Action item
Please filter the listing below and copy out the lines that hold "green".

[Opening Records for the task section]

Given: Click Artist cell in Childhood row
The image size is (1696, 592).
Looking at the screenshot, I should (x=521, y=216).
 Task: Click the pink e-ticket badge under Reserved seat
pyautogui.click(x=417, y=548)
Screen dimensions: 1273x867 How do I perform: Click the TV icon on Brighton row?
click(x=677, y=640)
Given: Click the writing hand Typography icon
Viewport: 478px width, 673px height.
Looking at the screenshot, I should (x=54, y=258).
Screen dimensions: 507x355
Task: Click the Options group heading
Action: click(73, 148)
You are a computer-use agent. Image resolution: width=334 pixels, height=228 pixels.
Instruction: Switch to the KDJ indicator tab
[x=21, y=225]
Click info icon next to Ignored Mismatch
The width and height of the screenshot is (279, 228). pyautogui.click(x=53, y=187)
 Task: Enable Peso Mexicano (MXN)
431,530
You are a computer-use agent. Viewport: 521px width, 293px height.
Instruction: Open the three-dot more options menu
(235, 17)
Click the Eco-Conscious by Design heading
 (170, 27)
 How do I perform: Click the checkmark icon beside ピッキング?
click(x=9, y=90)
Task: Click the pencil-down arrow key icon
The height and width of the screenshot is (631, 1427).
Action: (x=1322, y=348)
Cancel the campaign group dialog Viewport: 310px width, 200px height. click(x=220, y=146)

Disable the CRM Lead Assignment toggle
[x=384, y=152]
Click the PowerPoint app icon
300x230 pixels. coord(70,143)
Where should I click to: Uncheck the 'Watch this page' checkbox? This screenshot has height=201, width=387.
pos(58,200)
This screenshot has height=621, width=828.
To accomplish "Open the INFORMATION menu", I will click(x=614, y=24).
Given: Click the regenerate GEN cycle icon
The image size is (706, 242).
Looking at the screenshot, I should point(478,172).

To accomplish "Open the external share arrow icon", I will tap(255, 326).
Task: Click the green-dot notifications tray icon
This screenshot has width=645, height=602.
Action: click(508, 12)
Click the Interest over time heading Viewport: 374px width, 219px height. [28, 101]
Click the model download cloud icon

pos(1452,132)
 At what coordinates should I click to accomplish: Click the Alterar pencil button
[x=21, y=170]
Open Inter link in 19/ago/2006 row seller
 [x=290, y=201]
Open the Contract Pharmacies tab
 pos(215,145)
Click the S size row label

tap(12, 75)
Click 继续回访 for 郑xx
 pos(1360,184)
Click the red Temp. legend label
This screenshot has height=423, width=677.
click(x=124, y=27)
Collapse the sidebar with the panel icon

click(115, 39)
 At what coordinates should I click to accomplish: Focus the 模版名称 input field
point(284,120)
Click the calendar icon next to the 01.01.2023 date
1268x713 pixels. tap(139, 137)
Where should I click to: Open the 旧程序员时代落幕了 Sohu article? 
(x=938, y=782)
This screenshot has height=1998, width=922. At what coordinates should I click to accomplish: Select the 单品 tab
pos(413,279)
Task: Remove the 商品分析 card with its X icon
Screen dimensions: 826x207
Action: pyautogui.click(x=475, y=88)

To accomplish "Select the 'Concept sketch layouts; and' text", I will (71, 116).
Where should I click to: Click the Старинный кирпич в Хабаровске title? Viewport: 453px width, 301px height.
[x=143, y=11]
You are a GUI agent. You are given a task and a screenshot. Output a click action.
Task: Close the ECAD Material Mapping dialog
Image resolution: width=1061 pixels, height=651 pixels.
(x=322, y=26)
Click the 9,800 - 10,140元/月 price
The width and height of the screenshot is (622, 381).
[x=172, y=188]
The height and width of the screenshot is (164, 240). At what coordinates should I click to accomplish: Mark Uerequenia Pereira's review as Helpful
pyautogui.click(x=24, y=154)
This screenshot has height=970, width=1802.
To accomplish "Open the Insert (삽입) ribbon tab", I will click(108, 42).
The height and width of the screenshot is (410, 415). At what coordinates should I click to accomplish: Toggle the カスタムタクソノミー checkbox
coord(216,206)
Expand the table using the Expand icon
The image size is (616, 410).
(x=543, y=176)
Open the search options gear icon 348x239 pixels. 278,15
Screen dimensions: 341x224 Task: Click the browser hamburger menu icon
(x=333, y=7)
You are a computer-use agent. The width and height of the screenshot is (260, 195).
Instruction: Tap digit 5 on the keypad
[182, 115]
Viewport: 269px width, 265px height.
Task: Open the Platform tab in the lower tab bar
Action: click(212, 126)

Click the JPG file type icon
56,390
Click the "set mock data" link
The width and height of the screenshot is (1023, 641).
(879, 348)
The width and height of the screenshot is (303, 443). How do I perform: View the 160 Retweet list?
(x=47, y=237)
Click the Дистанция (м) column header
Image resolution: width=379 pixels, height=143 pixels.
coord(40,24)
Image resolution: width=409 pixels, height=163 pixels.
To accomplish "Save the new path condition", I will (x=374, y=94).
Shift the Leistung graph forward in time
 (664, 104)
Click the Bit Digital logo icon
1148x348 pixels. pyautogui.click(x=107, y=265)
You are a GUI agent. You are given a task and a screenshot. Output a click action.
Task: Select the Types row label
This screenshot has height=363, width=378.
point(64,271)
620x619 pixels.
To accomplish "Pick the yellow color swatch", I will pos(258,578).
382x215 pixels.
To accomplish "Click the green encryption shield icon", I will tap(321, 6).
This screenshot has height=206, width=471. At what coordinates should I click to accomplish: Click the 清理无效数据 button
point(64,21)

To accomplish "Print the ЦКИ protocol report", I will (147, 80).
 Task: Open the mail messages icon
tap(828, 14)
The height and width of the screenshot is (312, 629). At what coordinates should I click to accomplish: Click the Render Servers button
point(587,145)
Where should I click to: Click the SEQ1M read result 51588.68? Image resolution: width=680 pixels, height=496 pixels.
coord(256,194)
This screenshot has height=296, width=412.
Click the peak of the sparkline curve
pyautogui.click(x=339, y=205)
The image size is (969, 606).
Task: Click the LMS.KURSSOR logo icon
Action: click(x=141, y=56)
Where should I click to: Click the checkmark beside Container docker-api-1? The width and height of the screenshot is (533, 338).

[Closing Records for the task section]

Response for this exercise
Task: Click the green-dot notifications tray icon
To accomplish "Click the green encryption shield icon", I will tap(321, 6).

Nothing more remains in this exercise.